Tudo o que lembro é que ao ver o fogo se espalhando pelo teto e pelas cortinas do salão da boate, pensei nela, nos meus pais, nos meus amigos e tentei , como todos, encontrar uma saída. O instinto de preservação nessa hora fica aguçado e tudo o que queremos é escapar a qualquer custo. Quando tentei abrir caminho no meio da multidão em direção à porta principal, havia uma verdadeira muralha à minha frente. Calculei que se tentasse chegar lá, morreria queimado ou asfixiado. Olhei para os lados e vi gente correndo na direção dos banheiros. Sim, lá havia água e com certeza vitrôs que poderiam ser quebrados e deste modo escaparíamos. Foi meu grande erro. Não havia tais janelas de escape nos banheiros. Quando consegui chegar lá, havia dezenas de pessoas tentando voltar, umas pisoteando as outras, desnorteadas e desesperadas. Lutavam pela sobrevivência a todo custo. Todos queriam viver, escapar.

Deveria ter extintores de incêndios funcionando. Não estavam. Deveria existir várias saídas de emergência. Não havia. A fumaça tóxica começava a entrar por minha garganta. Meus olhos começaram a arder e eu comecei a sentir tontura. Era uma sensação estranha morrer daquele jeito. Até o último instante eu achei que conseguiria escapar. Mas, foi naquele momento que veio sobre mim uma avalanche humana. Centenas de pessoas passaram sobre meu corpo caído ao chão. Meus pulmões reagiam ferozmente tentando expulsar a fumaça, eu tossi desesperadamente tentando respirar. Minha garganta estava cheia de fumaça e não havia mais oxigênio chegando ao meu cérebro. Eu não tive mais forças para reagir. Tudo o que queria era descansar. E foi o que fiz.
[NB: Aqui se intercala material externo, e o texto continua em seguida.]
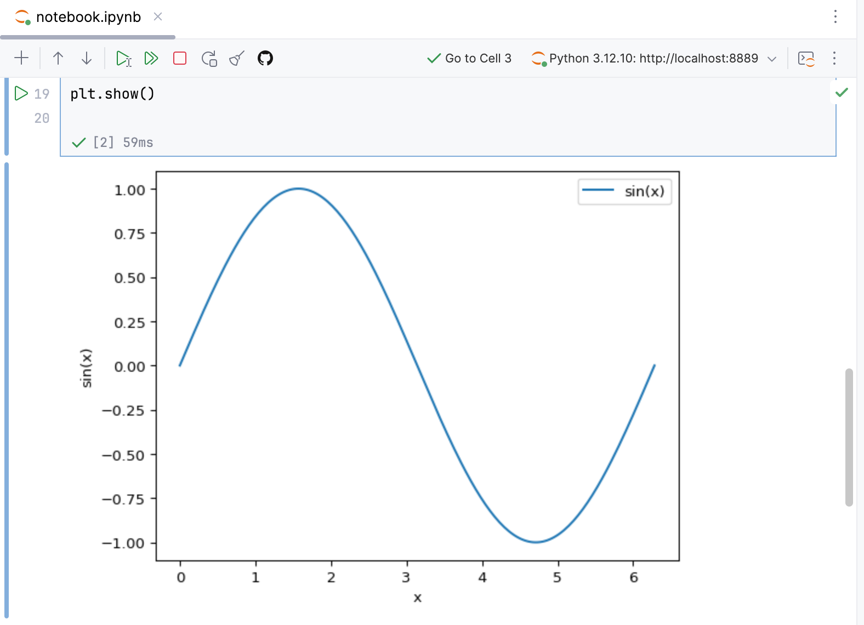Expand the kernel selector chevron
The width and height of the screenshot is (864, 625).
(x=772, y=59)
Dizem que no instante da nossa morte a gente vê passar em nossa mente em segundos um filme de tudo o que vivemos. Na verdade eu só pensei naquilo que não teria mais tempo para viver. O que eu vivi era passado, mas eram os meus sonhos não realizados que me fariam falta. Eram nos sonhos dos outros que eu faria falta. Lembrei de ter brigado com meu irmão na semana passada por que ele amassou o pára-lama do meu carro. Eu deveria ter sorrido e perdoado. Não foi culpa dele. Lembrei da viagem ao exterior que não fiz, pois queria economizar para a formatura. Será que eu deveria ter ido? Lembrei também das coisas que tanto sonhava fazer quando criança e adolescente, como andar de patins e surfar, mas, não fiz. Lembrei do quanto tinha planejado sair de um fim de semana para acampar com minha namorada, mas sempre adiava. Os estudos eram mais importantes. Lembrei que sempre gostei de cantar e tocar, mas nunca encontrava tempo para essas coisas.

Agora eu vejo que deveria ter procurado mais equilíbrio em minha vida. Não deveria ter radicalizado em nada. Deveria ter feito de tudo um pouco, sem abrir mão de coisas importantes. E agora, enquanto morria distante das pessoas que eu amava, tudo o que eu queria era ter a chance de fazer tudo correto... se eu tivesse pelo menos mais uma chance. Mas eu não tive. Estou escrevendo esta nota póstuma para que você reflita sobre sua própria vida. No dia em que você a estiver perdendo será tarde demais, a não ser que você tenha vivido de verdade. Infelizmente, eu não vivi. Eu achava que ainda teria muito tempo.

Assinado: Uma Vítima das Circunstâncias.

(UMA HOMENAGEM A TODOS OS QUE MORRERAM NO TRÁGICO ACIDENTE NO DIA 27 DE JANEIRO DE 2013, NA BOATE KISS EM SANTA MARIA – RS.)